« Je préfère tester ce filet maintenant, dire ce qui ne va pas, plutôt qu’on nous impose un filet bio du jour au lendemain avec lequel on se retrouvera à 40% de chiffre en moins, autant collaborer », argue le pêcheur Jérémy Devogel, qui teste ce prototype en conditions réelles sur son fileyeur, Nereïdes 2.
Pour capturer des soles le long de la côte entre Boulogne-sur-Mer et le Tréport, il embarque chaque jour 2.700 mètres de ces filets, composés de matière végétale et fossile, soit environ 30% de l’ensemble de son matériel de pêche.
Les prototypes sont conçus en Bretagne dans l’entreprise Seabird, tissés au Portugal, et assemblés à Boulogne-sur-Mer (Pas-de-Calais). Le projet, porté par le Parc naturel marin des estuaires picards et de la mer d’Opale, a bénéficié d’un financement de 760.000 euros provenant d’aides publiques et de France filière pêche.
Les avantages de ces nouveaux filets? Ils se déchirent « au bout d’un an et demi » et « la dégradation complète est atteinte au bout de cinq ans », précise Marie-Christine Gruselle, chargée de mission « pêche professionnelle et récréative » au Parc naturel.
De quoi rendre « négligeables les possibilités de +pêche fantôme+ », ajoute-t-elle, en référence aux filets nylon perdus qui continuent de piéger les poissons.

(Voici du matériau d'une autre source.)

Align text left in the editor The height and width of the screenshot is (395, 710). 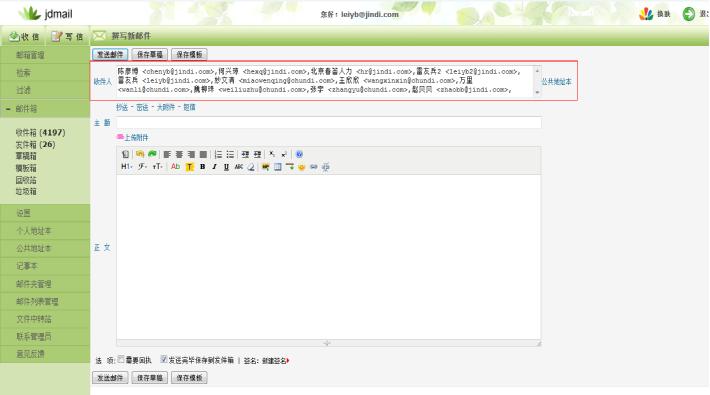(167, 154)
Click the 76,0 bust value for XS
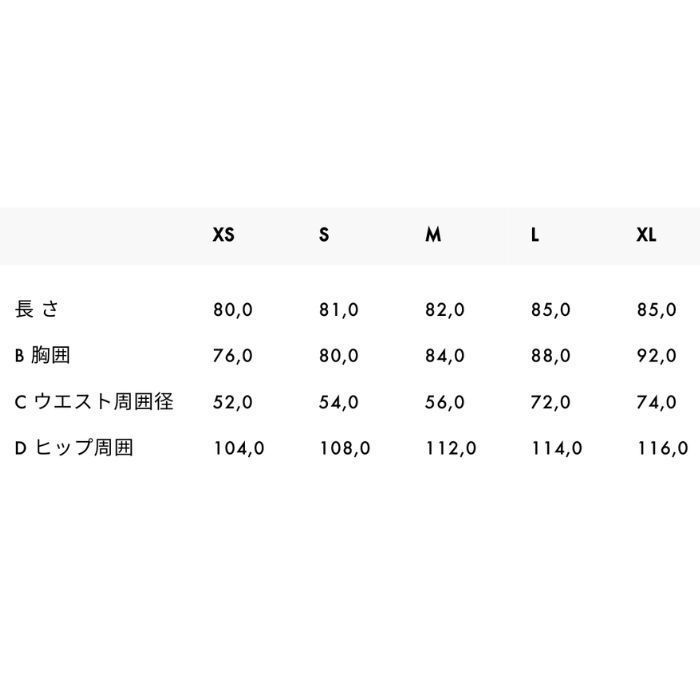The image size is (700, 700). point(233,356)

– Des mailles encore trop lâches –
Une fois perdus en mer, les filets en plastique mettent eux « plusieurs centaines d’années à se dégrader » avec « des conséquences pour la ressource et le travail économique du pêcheur », relève Frédéric Fasquel, directeur délégué du Parc naturel.
Leur durée d’utilisation est aussi assez courte, « de quatre à cinq mois », souligne Vincent Mathel, ingénieur chez Seabird. « On arrive vite à d’importants volumes de déchets difficiles à recycler et donc énormément enfouis ».
Mais si l’intention est bonne, côté rendement, le filet biodégradable ne soutient pas encore la comparaison.
En 2020, M. Delogel avait pêché avec ces filets, « en moyenne, 35% de moins en nombre et 26% de moins en poids » qu’avec le matériel classique, détaille Solène Peuget, qui embarque régulièrement à bord du Nereïdes 2 pour suivre l’expérience pour le Parc naturel.
« Le design du filet a été retravaillé pour se rapprocher davantage d’un filet conventionnel concernant notamment la taille et la forme des mailles », explique Vincent Mathel. Et pour mieux tromper le poisson, « une partie du filet a aussi été colorée en vert – comme les filets classiques – alors qu’il était entièrement blanc l’année dernière ».
– Encore des années de réglage –
Pas encore suffisant pour M. Devogel: « ils ont rétréci le maillage mais pas encore assez, les noeuds ne sont pas assez serrés, la maille se détend et la texture du filet n’est pas encore assez souple », détaille le pêcheur.
« Ils ont réglé quelques problèmes techniques mais ils en ont créé d’autres, ça reste un prototype, il faudra quelques années pour le régler », ajoute-t-il, sans toutefois se décourager puisqu’il devrait continuer en 2022 à se prêter aux tests.
Pour les professionnels, « le souci est d’avoir des engins de pêche qui pêchent, qui certes préservent le milieu marin, mais aussi leur activité », abonde Thierry Missonnier, directeur de l’organisation de producteurs de pêche From Nord, partenaire du projet.
L’objectif « n’est pas d’avoir un filet plus performant mais avec des performances similaires aux filets actuels, pour concilier pêche durable et continuité de l’activité économique », ajoute M. Missonnier. « Préserver le milieu marin, les producteurs y sont sensibles, ils en sont directement dépendants. »
En parallèle de cette expérimentation en mer, ont lieu des tests de recyclage – deux possibilités sont à l’étude, le compostage et méthanisation – ainsi qu’une étude de mise sur le marché. Un autre modèle de filet biodégradable doit aussi être testé l’hiver prochain à Fécamp.